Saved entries
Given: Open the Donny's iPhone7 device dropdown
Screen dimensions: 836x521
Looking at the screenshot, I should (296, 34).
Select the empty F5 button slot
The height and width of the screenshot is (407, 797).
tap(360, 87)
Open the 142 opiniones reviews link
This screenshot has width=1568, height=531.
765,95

• _Request_
Copy every row above, word for word.

• _Task output_
Given: Open the Donny's iPhone7 device dropdown
Screen dimensions: 836x521
Looking at the screenshot, I should (296, 34).
Select the empty F5 button slot
The height and width of the screenshot is (407, 797).
tap(360, 87)
Open the 142 opiniones reviews link
This screenshot has width=1568, height=531.
765,95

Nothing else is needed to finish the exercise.